• **INSTRUCTIONS FOR THE TASK**: Below are the records; copy each line in which "height" can be found.

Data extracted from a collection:
== == ==
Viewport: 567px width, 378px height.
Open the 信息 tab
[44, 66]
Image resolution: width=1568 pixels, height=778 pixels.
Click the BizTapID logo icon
== == ==
• **ANSWER TO THIS TASK**:
Viewport: 567px width, 378px height.
Image resolution: width=1568 pixels, height=778 pixels.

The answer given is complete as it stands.